Çocuk gelişiminde oyunun önemi
“Oyun oynamak ciddi bir iştir.” Bu cümleyi ilk duyduğumda çok etkilenmiştim. Düşündükçe oyuna olan bakış açım değişmiş ve kendimi oyun araştırırken, drama ile ilgilenirken bulmuştum. 2006’da ilk kitabımın yolculuğu da bu cümleyle başlamıştı. Drama eğitimleri, çocuk oyunları araştırmaları ve uygulamalarını mesleğimle birleştirme arzusuna kapılmıştım. Dönemin popüler kavramlarından “Çoklu Zekâ Kuramı” etkinlikleri ve o dönem yeni telaffuz edilmeye başlanılan “Yapılandırmacı Yaklaşım” ile Drama arasında bağ kurarak dersleri yapılandırmaya başlamıştım. Dersler eğlenceli olmasının yanı sıra nitelikli öğrenme de sağlanıyordu.
Şimdi geriye dönüp baktığımda “Çoklu Zekâ”, “Yapılandırmacı Yaklaşım” eskisi kadar heyecanla dillendirilmediğini görüyorum ancak “Drama” hâlâ aynı heyecanıyla öğretmenler tarafından takip ediliyor, uygulanıyor. Çünkü temelinde “Oyun” var.
Kıymetli anne ve babalar, “Oyun oynamak ciddi bir iştir” sözü, oyunla ilgili genellikle gözden kaçan derin anlamları ortaya koyar. Oyun, çocukların sadece vakit geçirdiği, eğlendiği bir etkinlik olmanın ötesindedir. Oyun, bir öğrenme süreci, bir keşif alanıdır; çocukların zihinlerini şekillendiren, duygusal ve sosyal becerilerini geliştiren, dünyaya bakış açılarını oluşturan ciddi bir iştir.
Çocuklar oyun oynarken hem eğlenir hem de hayal güçlerini kullanarak çözüm üretir. Empati geliştirir ve farklı karakterleri deneyimleyerek kendi yeteneklerini keşfeder. Çocuğunuz bloklardan bir kule inşa ederken sabır, deneme yanılma ve mekânsal düşünme becerilerini geliştirir. Bu süreç onun zihinsel esnekliğini arttırdı. Bir grup çocuk birlikte oynadığında paylaşmayı, sırayla hareket etmeyi ve çatışmaları çözmeyi öğrenirler. Sosyal becerilerin temeli oyun sırasında atılır.
Oyun aynı zamanda duygusal gelişim için de önemli bir araçtır.
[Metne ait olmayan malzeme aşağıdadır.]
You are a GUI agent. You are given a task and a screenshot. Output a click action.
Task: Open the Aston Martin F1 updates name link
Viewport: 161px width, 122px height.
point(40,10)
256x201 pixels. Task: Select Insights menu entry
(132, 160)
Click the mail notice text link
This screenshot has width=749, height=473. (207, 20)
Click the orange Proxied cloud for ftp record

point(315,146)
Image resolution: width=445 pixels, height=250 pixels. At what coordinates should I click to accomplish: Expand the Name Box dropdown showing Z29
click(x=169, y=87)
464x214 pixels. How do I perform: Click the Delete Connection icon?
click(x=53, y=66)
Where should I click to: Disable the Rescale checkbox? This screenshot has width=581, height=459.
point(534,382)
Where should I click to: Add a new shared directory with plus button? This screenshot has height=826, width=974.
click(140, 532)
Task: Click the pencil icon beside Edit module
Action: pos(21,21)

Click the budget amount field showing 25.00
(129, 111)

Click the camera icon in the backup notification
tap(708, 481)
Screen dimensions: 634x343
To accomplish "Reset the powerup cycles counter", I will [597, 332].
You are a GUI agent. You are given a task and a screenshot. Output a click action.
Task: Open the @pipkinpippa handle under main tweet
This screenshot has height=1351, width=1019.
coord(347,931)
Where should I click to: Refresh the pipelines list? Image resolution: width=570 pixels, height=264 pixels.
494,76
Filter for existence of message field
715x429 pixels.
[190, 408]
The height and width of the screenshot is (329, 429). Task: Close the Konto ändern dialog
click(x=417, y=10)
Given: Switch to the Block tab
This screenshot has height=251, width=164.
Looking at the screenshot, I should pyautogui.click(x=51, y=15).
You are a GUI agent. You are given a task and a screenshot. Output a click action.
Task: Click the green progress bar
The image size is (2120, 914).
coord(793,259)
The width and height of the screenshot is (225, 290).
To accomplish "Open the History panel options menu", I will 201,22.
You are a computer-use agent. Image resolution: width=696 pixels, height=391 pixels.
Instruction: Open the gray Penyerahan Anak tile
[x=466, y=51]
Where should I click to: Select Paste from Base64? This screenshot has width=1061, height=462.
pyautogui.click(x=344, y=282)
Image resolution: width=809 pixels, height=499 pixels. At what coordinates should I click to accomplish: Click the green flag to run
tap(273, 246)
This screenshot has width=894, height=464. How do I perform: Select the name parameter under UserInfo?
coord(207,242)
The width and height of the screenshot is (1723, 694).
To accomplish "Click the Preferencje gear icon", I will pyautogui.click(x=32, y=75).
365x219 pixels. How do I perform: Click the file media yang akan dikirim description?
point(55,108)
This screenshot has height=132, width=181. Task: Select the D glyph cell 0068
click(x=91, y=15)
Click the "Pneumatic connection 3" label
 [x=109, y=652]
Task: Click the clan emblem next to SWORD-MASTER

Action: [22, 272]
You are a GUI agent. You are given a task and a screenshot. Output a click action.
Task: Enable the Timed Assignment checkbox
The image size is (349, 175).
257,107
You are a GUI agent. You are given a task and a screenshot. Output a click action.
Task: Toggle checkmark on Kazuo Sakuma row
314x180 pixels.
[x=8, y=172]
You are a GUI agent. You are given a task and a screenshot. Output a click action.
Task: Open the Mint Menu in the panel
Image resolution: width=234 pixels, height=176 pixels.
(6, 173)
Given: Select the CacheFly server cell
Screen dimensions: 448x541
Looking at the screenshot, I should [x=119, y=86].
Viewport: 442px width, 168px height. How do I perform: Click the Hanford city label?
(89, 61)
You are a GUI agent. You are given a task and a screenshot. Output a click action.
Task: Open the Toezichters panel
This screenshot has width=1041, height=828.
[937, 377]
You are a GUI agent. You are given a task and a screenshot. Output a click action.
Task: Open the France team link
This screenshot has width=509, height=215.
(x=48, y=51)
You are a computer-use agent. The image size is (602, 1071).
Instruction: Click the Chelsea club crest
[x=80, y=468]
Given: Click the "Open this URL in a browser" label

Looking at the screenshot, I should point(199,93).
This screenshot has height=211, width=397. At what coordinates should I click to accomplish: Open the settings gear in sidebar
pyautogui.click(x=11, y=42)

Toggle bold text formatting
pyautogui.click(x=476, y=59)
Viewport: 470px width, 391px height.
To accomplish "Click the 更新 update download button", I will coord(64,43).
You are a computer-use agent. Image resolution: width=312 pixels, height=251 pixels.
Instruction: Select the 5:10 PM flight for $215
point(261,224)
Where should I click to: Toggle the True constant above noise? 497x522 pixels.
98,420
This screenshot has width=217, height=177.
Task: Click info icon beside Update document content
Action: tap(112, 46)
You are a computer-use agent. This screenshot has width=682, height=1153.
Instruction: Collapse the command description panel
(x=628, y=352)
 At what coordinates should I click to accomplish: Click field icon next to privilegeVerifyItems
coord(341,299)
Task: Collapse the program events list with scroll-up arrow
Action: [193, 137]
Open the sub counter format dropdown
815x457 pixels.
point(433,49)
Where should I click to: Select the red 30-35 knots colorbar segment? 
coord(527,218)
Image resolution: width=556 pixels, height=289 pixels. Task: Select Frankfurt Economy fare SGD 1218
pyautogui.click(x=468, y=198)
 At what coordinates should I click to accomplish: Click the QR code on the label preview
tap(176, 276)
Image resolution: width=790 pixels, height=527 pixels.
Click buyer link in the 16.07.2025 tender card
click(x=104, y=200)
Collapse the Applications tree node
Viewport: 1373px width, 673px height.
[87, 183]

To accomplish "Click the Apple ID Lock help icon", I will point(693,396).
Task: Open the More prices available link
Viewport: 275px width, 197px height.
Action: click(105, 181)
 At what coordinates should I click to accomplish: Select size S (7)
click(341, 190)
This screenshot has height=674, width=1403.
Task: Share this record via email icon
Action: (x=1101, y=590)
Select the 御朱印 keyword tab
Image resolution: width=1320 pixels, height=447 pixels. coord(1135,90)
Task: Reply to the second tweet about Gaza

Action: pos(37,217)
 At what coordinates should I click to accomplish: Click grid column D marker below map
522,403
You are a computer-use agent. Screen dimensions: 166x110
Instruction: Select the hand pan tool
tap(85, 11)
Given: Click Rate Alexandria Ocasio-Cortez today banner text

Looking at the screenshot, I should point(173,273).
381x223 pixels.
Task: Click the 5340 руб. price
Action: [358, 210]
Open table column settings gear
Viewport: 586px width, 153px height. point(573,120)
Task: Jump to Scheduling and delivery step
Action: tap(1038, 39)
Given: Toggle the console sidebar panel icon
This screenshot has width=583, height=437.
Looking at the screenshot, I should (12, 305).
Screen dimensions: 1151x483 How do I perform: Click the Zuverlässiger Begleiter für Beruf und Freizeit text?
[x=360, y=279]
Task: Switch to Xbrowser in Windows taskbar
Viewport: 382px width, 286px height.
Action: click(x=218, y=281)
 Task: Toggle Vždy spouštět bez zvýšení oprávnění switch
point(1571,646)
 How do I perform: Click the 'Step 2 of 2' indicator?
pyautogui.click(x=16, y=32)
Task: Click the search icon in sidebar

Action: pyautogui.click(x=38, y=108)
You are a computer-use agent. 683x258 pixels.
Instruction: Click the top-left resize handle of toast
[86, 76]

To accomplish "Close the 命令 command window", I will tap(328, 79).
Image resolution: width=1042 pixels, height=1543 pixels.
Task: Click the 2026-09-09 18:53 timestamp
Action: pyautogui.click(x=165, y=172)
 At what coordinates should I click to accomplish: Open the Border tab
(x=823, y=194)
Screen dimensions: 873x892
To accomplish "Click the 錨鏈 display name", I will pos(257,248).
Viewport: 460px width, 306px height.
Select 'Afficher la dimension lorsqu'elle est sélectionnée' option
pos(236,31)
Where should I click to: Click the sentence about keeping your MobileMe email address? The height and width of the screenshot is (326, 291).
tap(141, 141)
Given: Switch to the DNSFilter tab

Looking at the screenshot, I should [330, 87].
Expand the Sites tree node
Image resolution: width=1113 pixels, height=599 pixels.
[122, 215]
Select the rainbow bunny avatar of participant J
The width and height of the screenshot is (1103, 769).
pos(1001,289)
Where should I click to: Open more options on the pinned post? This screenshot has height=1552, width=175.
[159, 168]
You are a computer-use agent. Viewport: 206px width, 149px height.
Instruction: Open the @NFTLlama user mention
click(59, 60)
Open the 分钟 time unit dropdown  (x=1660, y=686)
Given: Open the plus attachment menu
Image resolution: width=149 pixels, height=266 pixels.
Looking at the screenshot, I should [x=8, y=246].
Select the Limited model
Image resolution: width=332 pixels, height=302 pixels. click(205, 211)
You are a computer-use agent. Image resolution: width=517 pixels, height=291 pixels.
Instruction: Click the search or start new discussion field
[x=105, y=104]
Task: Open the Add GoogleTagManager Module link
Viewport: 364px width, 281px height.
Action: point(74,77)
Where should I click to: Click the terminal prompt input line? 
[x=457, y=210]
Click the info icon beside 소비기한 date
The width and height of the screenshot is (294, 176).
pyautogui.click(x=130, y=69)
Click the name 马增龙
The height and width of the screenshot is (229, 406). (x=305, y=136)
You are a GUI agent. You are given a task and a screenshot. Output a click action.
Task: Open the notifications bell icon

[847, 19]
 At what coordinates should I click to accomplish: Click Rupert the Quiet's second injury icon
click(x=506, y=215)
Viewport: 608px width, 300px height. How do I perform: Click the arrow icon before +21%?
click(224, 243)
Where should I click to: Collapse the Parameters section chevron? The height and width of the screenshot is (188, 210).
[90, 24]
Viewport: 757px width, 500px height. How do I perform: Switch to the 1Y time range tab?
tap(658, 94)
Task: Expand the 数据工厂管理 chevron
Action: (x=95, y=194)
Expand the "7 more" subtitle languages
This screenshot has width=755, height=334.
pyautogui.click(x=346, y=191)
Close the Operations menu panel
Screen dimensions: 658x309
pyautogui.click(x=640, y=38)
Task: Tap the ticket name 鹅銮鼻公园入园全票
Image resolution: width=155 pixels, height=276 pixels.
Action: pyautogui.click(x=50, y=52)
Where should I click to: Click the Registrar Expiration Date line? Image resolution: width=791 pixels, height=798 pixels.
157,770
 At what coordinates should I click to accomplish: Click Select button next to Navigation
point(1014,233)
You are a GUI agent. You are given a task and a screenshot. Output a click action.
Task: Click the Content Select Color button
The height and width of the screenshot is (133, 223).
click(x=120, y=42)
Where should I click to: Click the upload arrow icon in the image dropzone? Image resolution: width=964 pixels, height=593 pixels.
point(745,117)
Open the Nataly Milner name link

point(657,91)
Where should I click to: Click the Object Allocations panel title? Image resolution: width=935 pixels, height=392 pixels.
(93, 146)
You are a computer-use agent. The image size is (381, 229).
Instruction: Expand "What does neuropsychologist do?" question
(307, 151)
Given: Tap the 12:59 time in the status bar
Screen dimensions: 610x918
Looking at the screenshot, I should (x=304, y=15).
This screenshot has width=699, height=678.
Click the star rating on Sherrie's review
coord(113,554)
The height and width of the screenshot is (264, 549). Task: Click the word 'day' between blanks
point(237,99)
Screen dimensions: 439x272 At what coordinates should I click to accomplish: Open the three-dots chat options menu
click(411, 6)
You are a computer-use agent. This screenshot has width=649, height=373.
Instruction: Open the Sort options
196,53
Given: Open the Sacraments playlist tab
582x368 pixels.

Çocuklar oyunları duygularını serbest bırakmak, stres ve kaygıdan kurtulmak için kullanırlar. Özellikle yaratıcı oyun çocukların iç dünyalarını ifade etmelerinin bir yoludur. Oyun bir çıkış noktası sağlar; çocukların korkularını, kaygılarını ve hayal kırıklıklarını işlemelerine ve bunlarla baş etmelerine yardımcı olabilir. Örneğin “Doktorculuk” gibi oyunlar çocukların hastalık, sağlık ve bakım konusunda kendilerini güvende hissetmelerine yardımcı olabilir.
Çocukların dünyaya bakış açıları, oyun yoluyla şekillenir. Oyun, onların hayal güçlerini geliştirirken farklı bakış açılarını benimsemelerini teşvik eder. Çocuk, sadece kendi perspektifinden değil, başkalarının gözünden de dünyayı görebilir. Bu, ileride daha empatik, anlayışlı ve açık fikirli bireyler olmalarına katkı sağlar.
Kıymetli anne ve babalar, “Oyun eğlencedir. Oyun ciddi bir iştir. Oyun geleceğin yapı taşıdır.” Lütfen bunu unutmayalım ve çocuklarımızla oyun oynayalım, oyun oynamaları için fırsat verelim.